[Start SUPPLIED RECORDS]

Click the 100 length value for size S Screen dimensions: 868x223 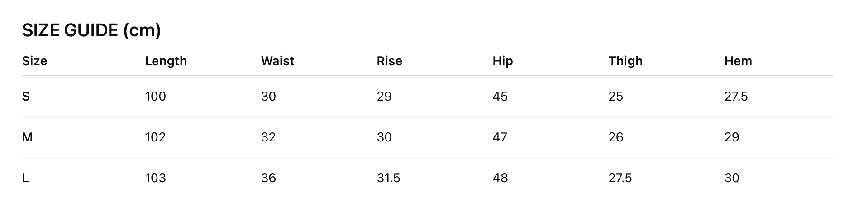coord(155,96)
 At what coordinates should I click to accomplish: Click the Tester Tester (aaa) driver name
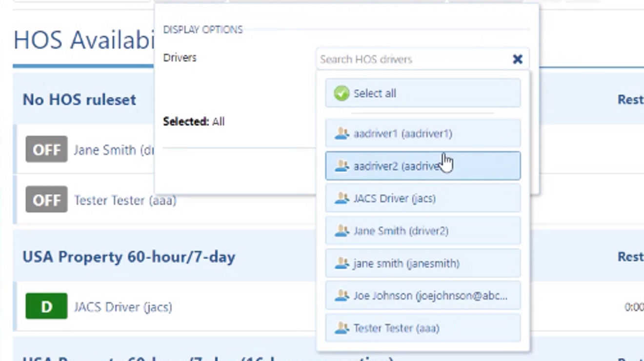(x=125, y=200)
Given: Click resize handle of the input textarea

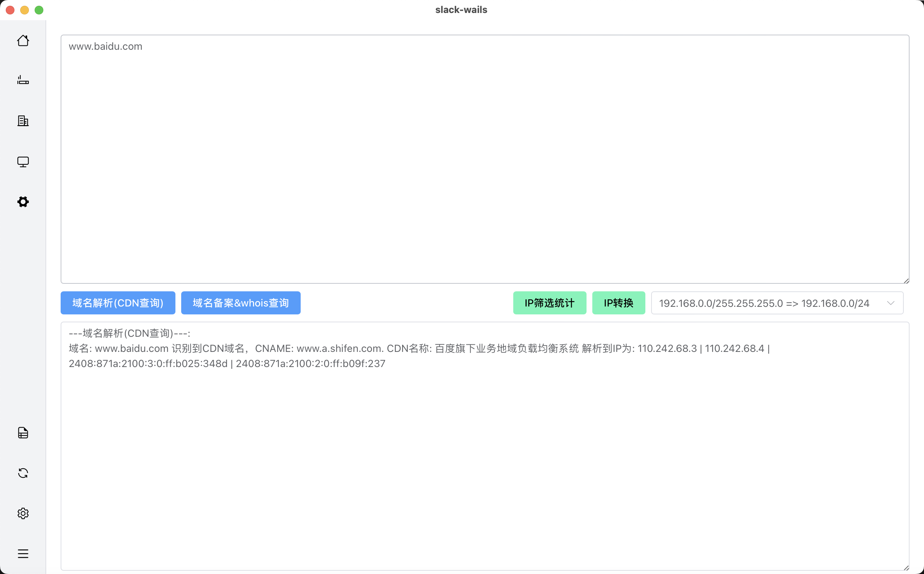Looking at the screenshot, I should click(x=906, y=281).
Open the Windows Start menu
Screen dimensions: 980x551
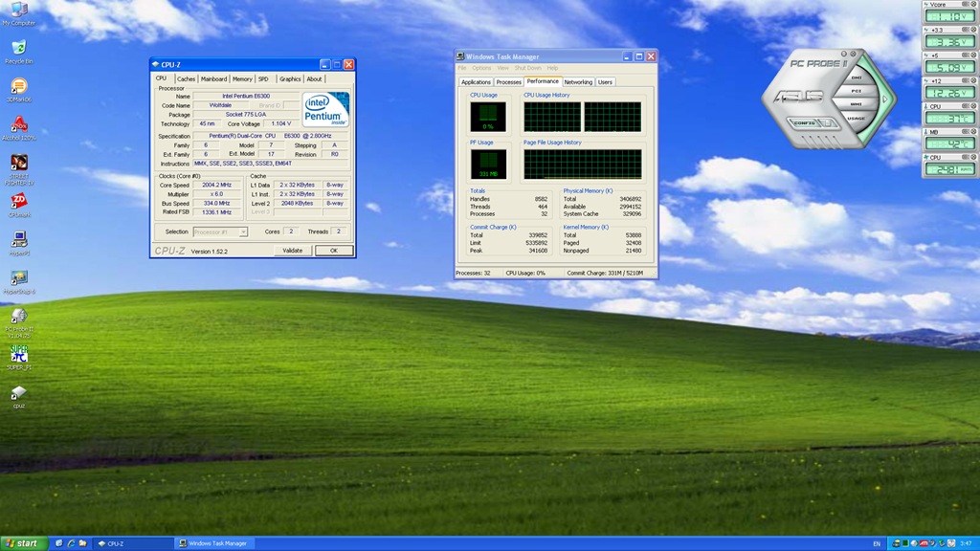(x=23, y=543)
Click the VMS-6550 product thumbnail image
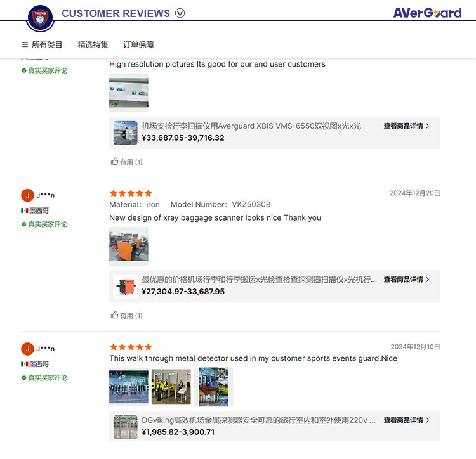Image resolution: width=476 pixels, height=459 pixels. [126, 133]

[End SUPPLIED RECORDS]

• GOAL: Give as a numbered list the lines running from the line that contains "At what coordinates" through the end of the records, inclusive, omitting any blank lines. Leave the pictures out of the answer.

• ANSWER BELOW:
1.  At what coordinates should I click to accomplish: Click the Tester Tester (aaa) driver name
2. (x=125, y=200)
3. Given: Click resize handle of the input textarea
4. Looking at the screenshot, I should click(x=906, y=281).
5. Open the Windows Start menu
6. Screen dimensions: 980x551
7. (x=23, y=543)
8. Click the VMS-6550 product thumbnail image
9. Image resolution: width=476 pixels, height=459 pixels. [126, 133]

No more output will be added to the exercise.